Depois da publicação opinião adotada pelo Parlamento Europeu quanto ao anteprojeto do Regulamento ELTIF em maio de 2022, estão em curso negociações, entre a Comissão Europeia, o Parlamento Europeu e o Conselho, com vista a alcançar a versão final do texto do Regulamento (o que virá a acontecer somente no início de 2023), podendo este sofrer novas alterações, seguida da respetiva publicação no jornal oficial comunidade europeia. Prevê-se que entre em vigor nos Estados Membros em 2025.

Posto isto, continuaremos a acompanhar a evolução do Príncipe ELTIF, das suas dores de crescimento e dos seus êxitos na fase adulta.

Lista de Acrónimos

ELTIFEuropean Long Term Investment Funds
AIFMDAlternative Investment Fund Managers Directive – Diretiva 2011/61/UE, também em revisão
FIAFundos de Investimento Alternativos
GFIAsGestores de Fundos de Investimento Alternativo
ESMAEurpean Securities and Markets Authority
FIAsFundos de Investimento Alternativo
DMIF IIDiretiva 2014/65/UE do Parlamento Europeu e do Conselho, de 15 de maio, relativa aos mercados e instrumentos financeiros
AuMAssets  under Management

[1] Os ELTIF, foram criados pelo Regulamento (UE) 2015/760, do Parlamento Europeu e do Conselho, de 29 de abril.

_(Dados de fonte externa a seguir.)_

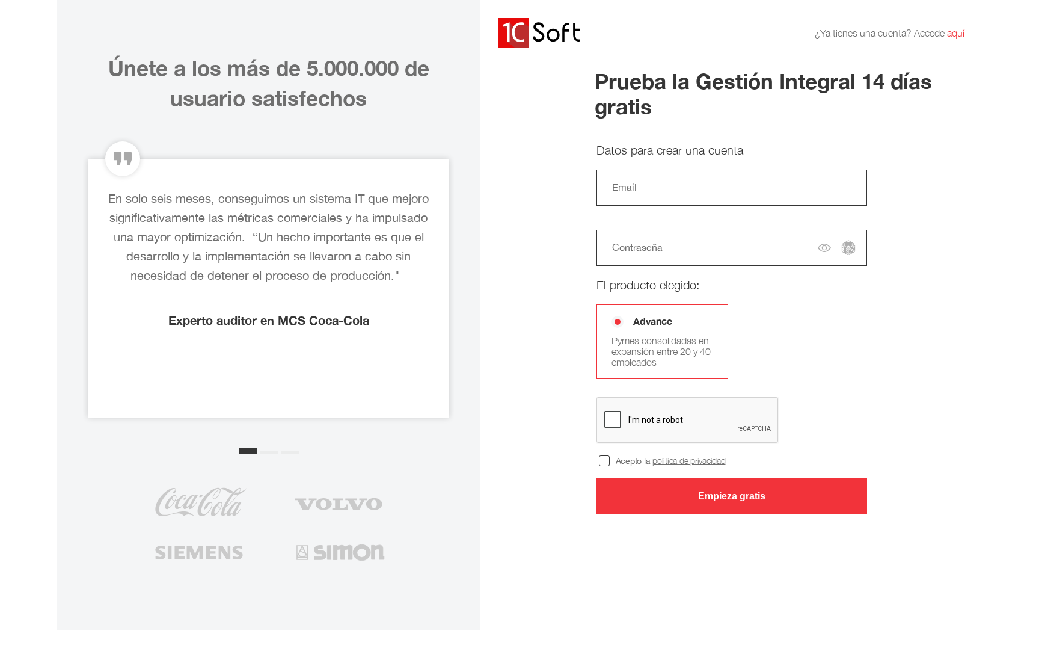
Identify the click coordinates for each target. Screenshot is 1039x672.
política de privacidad (689, 460)
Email (624, 187)
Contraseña (637, 247)
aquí (955, 33)
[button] (248, 451)
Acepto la (671, 461)
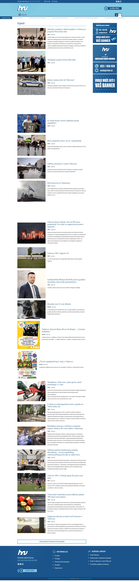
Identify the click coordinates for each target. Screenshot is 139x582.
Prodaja (55, 1)
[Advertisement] (51, 105)
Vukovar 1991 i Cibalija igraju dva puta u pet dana (65, 477)
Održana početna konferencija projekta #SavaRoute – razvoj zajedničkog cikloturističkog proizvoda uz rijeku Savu (63, 452)
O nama (57, 556)
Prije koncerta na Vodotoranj (58, 183)
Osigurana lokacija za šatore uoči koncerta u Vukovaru (64, 517)
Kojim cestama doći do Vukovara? (44, 17)
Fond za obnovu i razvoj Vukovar (100, 561)
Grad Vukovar (94, 555)
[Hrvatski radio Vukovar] (22, 8)
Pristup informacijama (62, 562)
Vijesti (48, 34)
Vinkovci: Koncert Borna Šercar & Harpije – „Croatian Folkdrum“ (63, 330)
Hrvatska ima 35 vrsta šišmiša (59, 304)
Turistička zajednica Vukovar (99, 564)
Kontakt (48, 1)
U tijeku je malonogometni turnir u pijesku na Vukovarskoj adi (65, 405)
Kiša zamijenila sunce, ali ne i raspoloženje (99, 17)
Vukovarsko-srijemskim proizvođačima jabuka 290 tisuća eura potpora (65, 495)
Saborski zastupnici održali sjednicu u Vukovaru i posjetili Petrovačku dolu (66, 30)
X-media (77, 578)
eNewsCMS (72, 578)
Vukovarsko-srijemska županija (100, 558)
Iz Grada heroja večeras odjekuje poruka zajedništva (71, 17)
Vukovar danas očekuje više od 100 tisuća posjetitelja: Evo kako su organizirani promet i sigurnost (65, 224)
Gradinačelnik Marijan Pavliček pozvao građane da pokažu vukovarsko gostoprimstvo (66, 281)
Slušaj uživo (114, 8)
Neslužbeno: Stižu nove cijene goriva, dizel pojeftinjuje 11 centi (64, 383)
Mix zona (43, 334)
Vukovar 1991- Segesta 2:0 (58, 253)
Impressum (58, 568)
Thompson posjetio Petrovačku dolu (21, 17)
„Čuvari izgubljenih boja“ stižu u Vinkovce (56, 361)
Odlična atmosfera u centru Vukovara (123, 17)
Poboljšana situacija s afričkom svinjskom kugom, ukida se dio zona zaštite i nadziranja (65, 427)
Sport (48, 256)
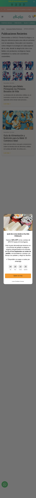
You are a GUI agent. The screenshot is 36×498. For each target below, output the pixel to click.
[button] (30, 216)
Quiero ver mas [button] (18, 275)
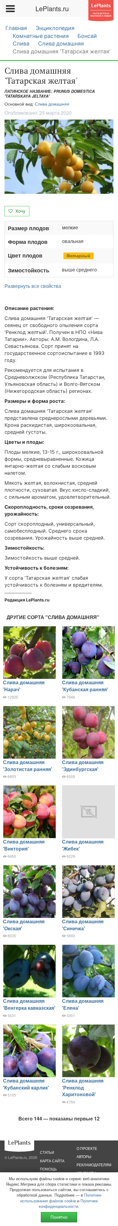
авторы (84, 1156)
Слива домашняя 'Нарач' (23, 686)
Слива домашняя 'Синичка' (82, 925)
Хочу (19, 211)
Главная (16, 28)
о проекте (87, 1148)
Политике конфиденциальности (68, 1203)
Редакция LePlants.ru (27, 599)
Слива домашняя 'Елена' (82, 1004)
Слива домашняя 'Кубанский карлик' (26, 1084)
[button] (59, 157)
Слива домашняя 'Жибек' (82, 845)
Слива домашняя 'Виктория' (23, 845)
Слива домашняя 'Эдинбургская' (82, 766)
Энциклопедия (55, 28)
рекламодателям (94, 1164)
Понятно (59, 1217)
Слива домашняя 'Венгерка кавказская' (29, 1004)
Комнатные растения (41, 36)
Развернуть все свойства (33, 286)
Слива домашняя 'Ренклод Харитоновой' (82, 1087)
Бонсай (87, 36)
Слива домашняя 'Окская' (23, 925)
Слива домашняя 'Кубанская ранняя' (85, 686)
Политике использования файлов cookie (60, 1197)
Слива (21, 43)
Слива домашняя (61, 43)
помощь (48, 1168)
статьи (47, 1152)
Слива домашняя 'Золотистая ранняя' (27, 766)
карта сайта (52, 1160)
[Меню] (10, 8)
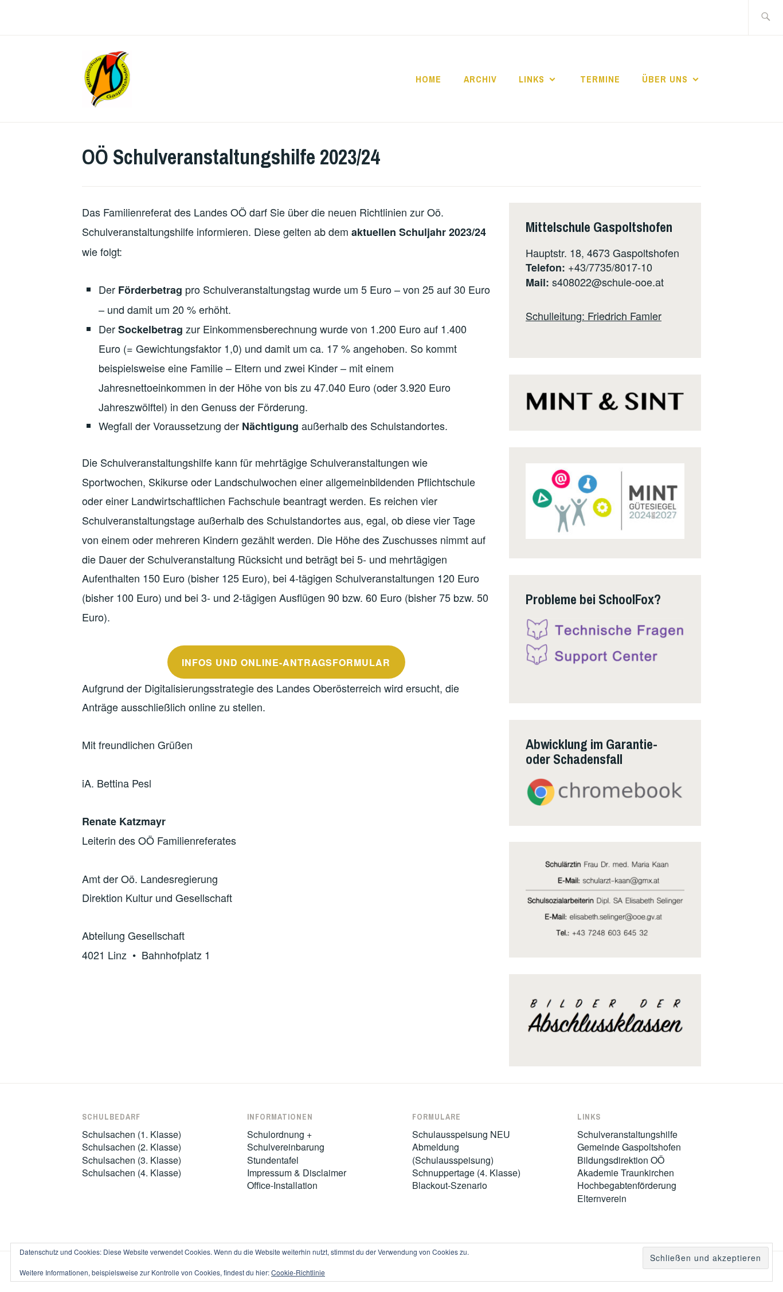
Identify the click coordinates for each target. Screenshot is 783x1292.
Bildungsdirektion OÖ (620, 1160)
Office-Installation (282, 1185)
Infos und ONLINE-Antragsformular (286, 662)
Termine (600, 79)
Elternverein (602, 1198)
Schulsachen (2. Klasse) (131, 1146)
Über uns (665, 79)
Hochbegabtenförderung (626, 1185)
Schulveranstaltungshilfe (627, 1134)
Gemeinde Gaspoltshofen (629, 1146)
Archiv (480, 79)
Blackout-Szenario (449, 1185)
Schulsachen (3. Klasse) (131, 1160)
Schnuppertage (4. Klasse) (466, 1172)
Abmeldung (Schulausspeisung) (453, 1153)
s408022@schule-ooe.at (608, 281)
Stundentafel (273, 1160)
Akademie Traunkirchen (625, 1172)
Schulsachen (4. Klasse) (131, 1172)
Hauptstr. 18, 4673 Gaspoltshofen (602, 252)
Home (428, 79)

[2] O ELTIF, é um FIA que beneficia dos requisitos de transparência da AIFMD, mas ao contrário dos outros FIAs, que só podem ser comercializados na União via passaporte a investidores profissionais, e querendo ser comercializados a investidores não profissionais, têm que solicitar autorização para este efeito de acordo com as disposições nacionais de cada Estado-Membro, este Príncipe pode ser comercializado a investidores profissionais e não profissionais mediante passaporte, respeitando o protocolo dos requisitos exigidos, neste último caso pelo Regulamento (UE) 2015/760. Acresce dizer que esta subcategoria de FIAs, apenas pode ser gerida, por gestores autorizados (GFIAs da UE), ao abrigo da AIFMD, ou seja, nos termos da Diretiva 2011/61/UE.

[3] O relatório do High Level Forum on the Capital Markets Union pode ser consultado através do link: https://ec.europa.eu/info/files/200610-cmu-high-level-forum-final-report_en .

[4] Neste contexto, chama-se a atenção do leitor, para o facto de o regime previsto no Regulamento (UE) 2015/560, ser para os GFIAs um regime de adesão voluntária, isto é, no âmbito da sua estratégia, o GFIA pode recorrer ao regime ELTIF, promovendo a constituição de FIA ao abrigo desta “marca”, proporcionando aos potenciais investidores a possibilidade de investimento num veículo de longo prazo, e contribuindo para o financiamento da economia real da União.

[5] Fonte, Scope Fund Analysis GmbH.